Re: HTML 5.x, why?

On 20/02/2018 14:42, Jens Oliver Meiert wrote:
> Pardon a bit of a provocative approach (I’m just getting increasingly
> concerned), but what is the exact reason for the W3C, or us, to work
> on HTML 5.x?

No problem at all with asking questions. Whether there is an "exact" 
reason or not is another matter though!

One of the reasons is that the W3C membership chartered this WG to do 
it. That may change in the future, but for now it's what the W3C members 
wanted the W3C to do.

> 
> Specifically:
> 
> * What is the benefit of shipping versioned specifications in the
> first place, given that the opposite works better with the very *same*
> spec at the WHATWG, or CSS and other standards at a W3C level?
> 

AFAIK all W3C specifications use versioning in some form or another 
(whether its levels like CSS or version numbers like HTML).

It seems that (however it's done), having stable versions is important 
to some audiences. Policy- makers (organisational and national) and 
educational ccurricula are two commonly cited examples.

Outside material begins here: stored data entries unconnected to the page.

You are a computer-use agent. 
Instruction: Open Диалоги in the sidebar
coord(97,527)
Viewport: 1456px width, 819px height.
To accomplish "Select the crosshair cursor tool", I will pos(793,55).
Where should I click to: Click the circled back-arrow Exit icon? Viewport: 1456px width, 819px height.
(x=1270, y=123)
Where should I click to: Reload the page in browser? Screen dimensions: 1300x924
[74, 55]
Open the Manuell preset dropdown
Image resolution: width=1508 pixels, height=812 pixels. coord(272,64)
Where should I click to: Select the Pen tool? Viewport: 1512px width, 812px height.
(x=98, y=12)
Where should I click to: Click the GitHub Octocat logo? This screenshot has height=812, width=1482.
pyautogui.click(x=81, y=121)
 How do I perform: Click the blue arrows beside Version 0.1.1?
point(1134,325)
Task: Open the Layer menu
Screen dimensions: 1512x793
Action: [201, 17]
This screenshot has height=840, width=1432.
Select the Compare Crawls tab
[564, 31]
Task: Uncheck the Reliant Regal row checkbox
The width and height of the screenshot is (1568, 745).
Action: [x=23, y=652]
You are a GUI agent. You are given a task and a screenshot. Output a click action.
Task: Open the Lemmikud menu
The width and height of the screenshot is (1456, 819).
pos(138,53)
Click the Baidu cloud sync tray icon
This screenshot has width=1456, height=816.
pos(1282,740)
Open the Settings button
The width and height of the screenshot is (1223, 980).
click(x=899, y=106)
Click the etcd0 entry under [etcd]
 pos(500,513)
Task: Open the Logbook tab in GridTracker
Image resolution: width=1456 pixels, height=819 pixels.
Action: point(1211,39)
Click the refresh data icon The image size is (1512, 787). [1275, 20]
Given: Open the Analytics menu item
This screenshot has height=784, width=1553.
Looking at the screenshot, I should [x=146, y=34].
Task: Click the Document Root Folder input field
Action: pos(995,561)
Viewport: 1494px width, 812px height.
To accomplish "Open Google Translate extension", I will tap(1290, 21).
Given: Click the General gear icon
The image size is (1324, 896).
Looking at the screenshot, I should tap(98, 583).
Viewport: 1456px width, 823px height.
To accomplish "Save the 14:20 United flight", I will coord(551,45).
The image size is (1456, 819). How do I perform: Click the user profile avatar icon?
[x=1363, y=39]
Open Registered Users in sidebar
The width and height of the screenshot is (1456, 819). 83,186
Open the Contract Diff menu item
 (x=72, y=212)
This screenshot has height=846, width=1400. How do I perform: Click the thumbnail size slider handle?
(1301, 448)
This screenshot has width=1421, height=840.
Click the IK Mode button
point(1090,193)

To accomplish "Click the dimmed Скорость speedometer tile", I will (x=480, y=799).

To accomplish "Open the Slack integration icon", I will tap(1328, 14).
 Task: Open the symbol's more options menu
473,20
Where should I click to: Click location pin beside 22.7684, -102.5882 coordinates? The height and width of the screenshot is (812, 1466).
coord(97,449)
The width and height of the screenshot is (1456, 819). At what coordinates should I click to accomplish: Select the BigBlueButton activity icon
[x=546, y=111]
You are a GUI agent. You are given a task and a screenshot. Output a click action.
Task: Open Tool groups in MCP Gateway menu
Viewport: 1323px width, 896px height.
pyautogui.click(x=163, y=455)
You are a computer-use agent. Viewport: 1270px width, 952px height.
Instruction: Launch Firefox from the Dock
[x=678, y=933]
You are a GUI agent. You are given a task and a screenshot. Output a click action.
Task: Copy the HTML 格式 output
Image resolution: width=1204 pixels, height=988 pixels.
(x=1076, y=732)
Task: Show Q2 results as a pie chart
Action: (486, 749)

> * What is the benefit of shipping specifications that *contradict*
> what we have at the WHATWG? (Consider only `dialog` or `menuitem`,
> HTML 5.1 remnants that really only do one thing, confuse people.)
> 

I Think there is a misconception about the differences. Both specs agree 
on those particular elements. We removed menuitem in HTML5.2 because it 
lacked interoperability, and the dialog element remains in both specs 
because it does have interoperability.

There are differences of course, many are editorial and the reason for 
those is that each organisation writes for a different audience. Others 
are not editorial. For example the W3C spec includes information to help 
authors identify the implicit role and permitted roles of HTML elements, 
which the WHATWG spec does not.


> * And, who does at all benefit from the current approach? I fail to
> see any beneficiary—implementors seem to lose, developers lose, users
> lose, even spec writers appear to lose (I cannot imagine the group
> here to enjoy rewriting a most complex spec every other month just to
> see it outdated the month after).

The multi-stakeholder nature of the W3C is one reason everyone benefits. 
The WHATWG has considerable browser engineering capability, but it isn't 
representative of the web and all its stakeholders.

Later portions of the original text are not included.